→ SOURCE MATERIAL:
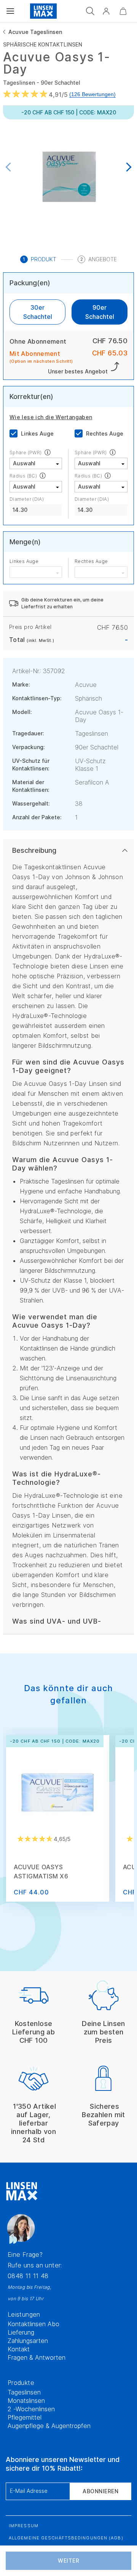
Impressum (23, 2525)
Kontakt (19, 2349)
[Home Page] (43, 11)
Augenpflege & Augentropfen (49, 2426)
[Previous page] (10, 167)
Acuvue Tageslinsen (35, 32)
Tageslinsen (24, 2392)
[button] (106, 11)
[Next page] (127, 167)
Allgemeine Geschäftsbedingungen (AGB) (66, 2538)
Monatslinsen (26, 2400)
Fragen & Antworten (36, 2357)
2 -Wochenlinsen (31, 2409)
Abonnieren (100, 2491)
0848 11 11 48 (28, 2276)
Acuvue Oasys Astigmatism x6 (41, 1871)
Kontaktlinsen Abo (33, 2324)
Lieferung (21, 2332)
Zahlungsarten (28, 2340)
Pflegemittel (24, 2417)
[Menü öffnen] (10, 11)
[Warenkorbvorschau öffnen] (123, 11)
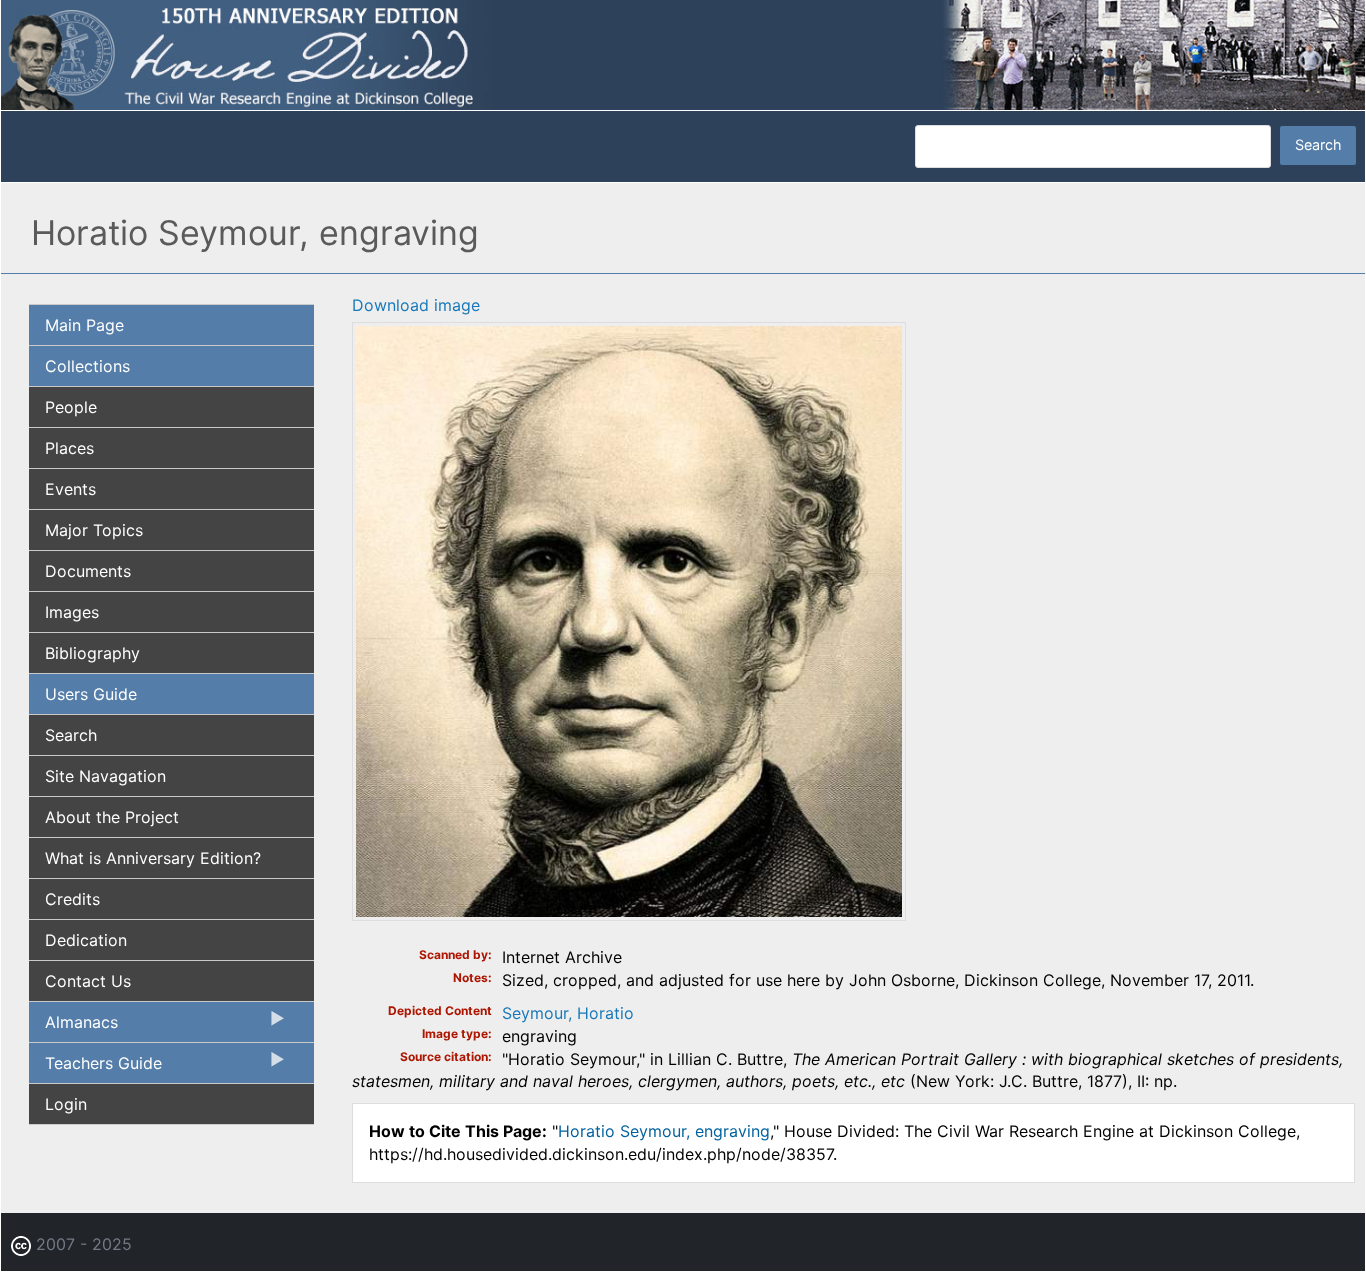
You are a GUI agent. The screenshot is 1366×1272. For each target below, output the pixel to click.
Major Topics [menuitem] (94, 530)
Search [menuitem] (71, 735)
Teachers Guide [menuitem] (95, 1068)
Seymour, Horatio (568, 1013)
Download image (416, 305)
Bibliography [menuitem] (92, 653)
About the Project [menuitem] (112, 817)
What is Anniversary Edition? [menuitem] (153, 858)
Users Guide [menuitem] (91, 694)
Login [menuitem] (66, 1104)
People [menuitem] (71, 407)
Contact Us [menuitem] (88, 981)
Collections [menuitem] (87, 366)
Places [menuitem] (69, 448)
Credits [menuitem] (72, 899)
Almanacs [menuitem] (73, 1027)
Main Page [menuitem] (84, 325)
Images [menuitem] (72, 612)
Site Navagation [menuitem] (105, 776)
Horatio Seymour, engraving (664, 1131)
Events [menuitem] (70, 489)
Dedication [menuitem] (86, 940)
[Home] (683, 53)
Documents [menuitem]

→ WHAT NEEDS TO BE DONE:
The response must restate exactly the lines from the one containing "[Warenkorbvorschau öffnen] (123, 11)" through the end of the records above and must leave out all pictures.

→ TASK SOLUTION:
[Warenkorbvorschau öffnen] (123, 11)
You are a GUI agent. The screenshot is 1366×1272. For each target below, output the pixel to click.
Major Topics [menuitem] (94, 530)
Search [menuitem] (71, 735)
Teachers Guide [menuitem] (95, 1068)
Seymour, Horatio (568, 1013)
Download image (416, 305)
Bibliography [menuitem] (92, 653)
About the Project [menuitem] (112, 817)
What is Anniversary Edition? [menuitem] (153, 858)
Users Guide [menuitem] (91, 694)
Login [menuitem] (66, 1104)
People [menuitem] (71, 407)
Contact Us [menuitem] (88, 981)
Collections [menuitem] (87, 366)
Places [menuitem] (69, 448)
Credits [menuitem] (72, 899)
Almanacs [menuitem] (73, 1027)
Main Page [menuitem] (84, 325)
Images [menuitem] (72, 612)
Site Navagation [menuitem] (105, 776)
Horatio Seymour, engraving (664, 1131)
Events [menuitem] (70, 489)
Dedication [menuitem] (86, 940)
[Home] (683, 53)
Documents [menuitem]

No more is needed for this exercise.